Please work out the number of lines in the following material that include "Select", and reply with only that number.

Start of RECORD EXTRACTS

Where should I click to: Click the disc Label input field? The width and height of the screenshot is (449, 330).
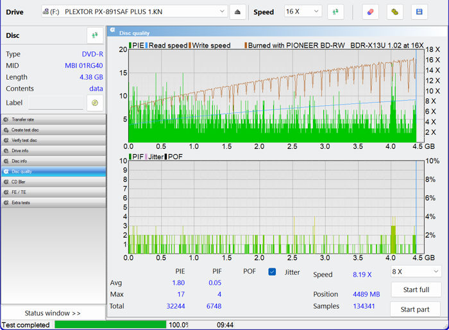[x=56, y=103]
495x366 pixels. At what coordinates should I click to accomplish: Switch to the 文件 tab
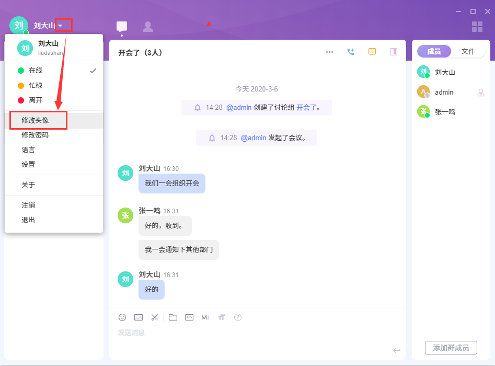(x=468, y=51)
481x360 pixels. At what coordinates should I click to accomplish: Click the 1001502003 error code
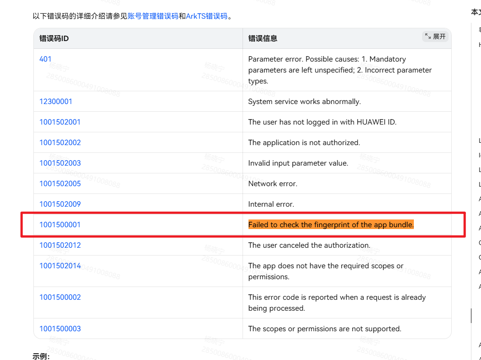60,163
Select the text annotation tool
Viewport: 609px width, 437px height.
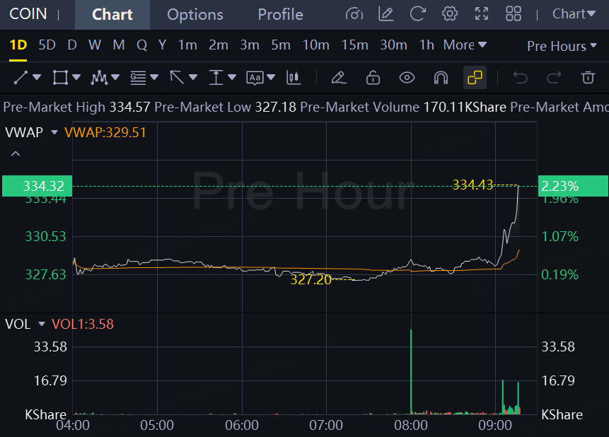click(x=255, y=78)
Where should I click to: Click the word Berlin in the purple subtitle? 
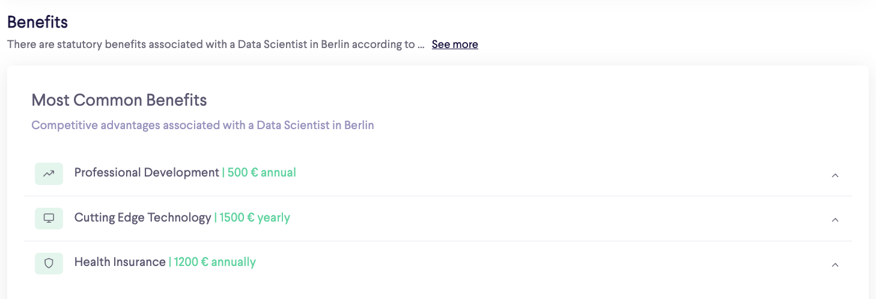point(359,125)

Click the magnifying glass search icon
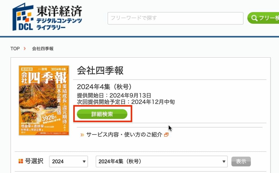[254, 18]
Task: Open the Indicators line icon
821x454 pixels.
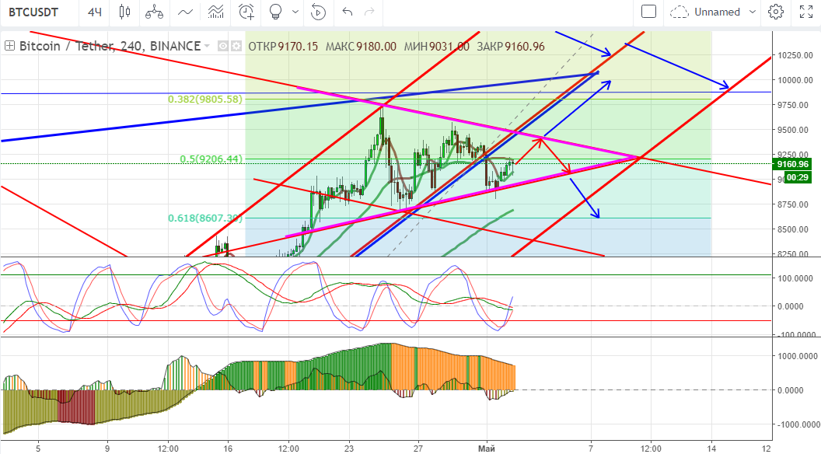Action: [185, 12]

End of RECORD EXTRACTS
Start of RECORD EXTRACTS

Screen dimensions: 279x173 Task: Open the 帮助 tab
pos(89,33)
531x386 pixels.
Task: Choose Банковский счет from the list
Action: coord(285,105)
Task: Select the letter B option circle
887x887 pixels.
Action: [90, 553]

End of RECORD EXTRACTS
Start of RECORD EXTRACTS

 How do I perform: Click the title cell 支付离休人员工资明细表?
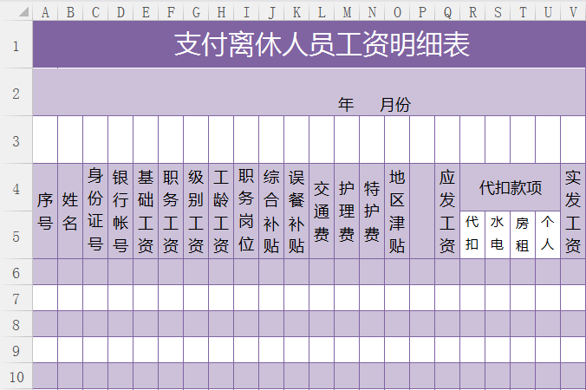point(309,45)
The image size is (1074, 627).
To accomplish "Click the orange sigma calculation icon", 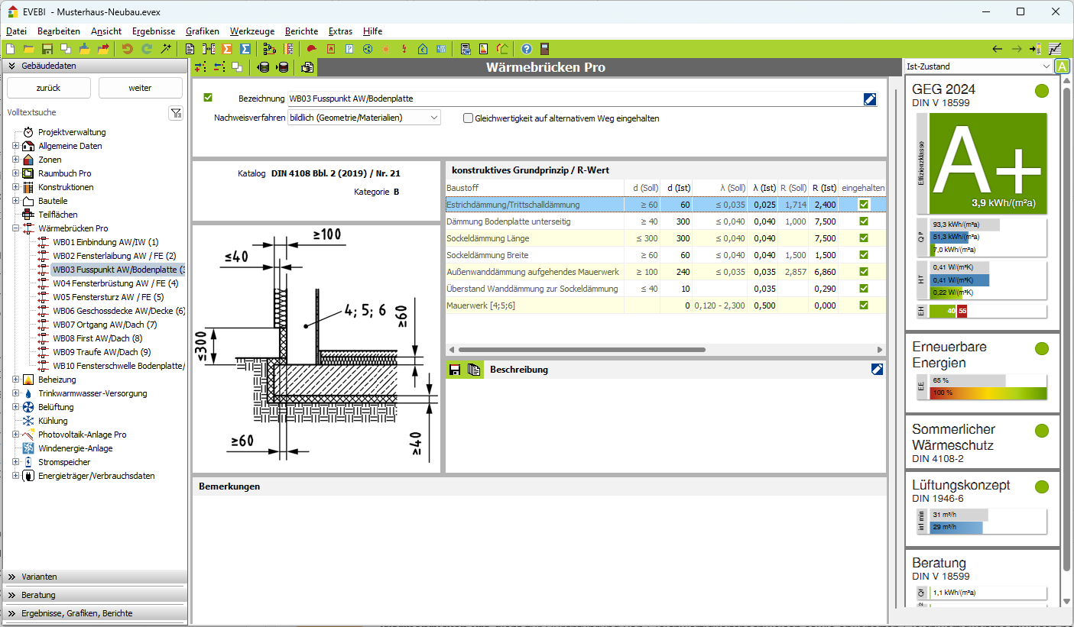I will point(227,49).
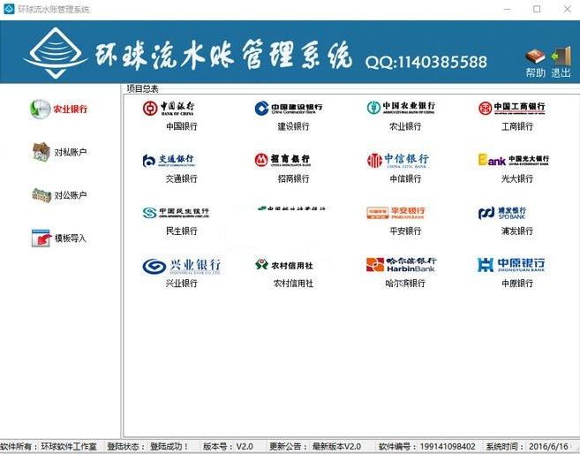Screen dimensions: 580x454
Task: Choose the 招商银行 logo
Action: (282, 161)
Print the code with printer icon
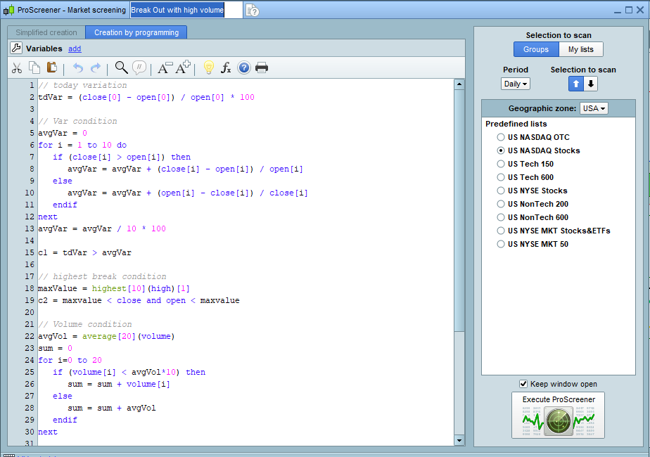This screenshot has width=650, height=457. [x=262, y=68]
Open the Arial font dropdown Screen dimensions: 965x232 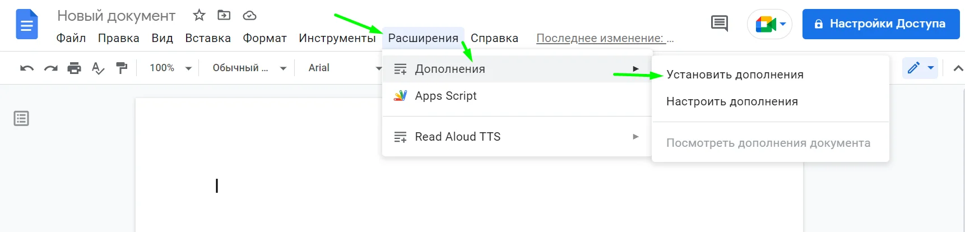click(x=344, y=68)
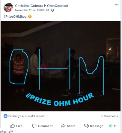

End of RECORD EXTRACTS

## ANSWER TO THE EXERCISE
2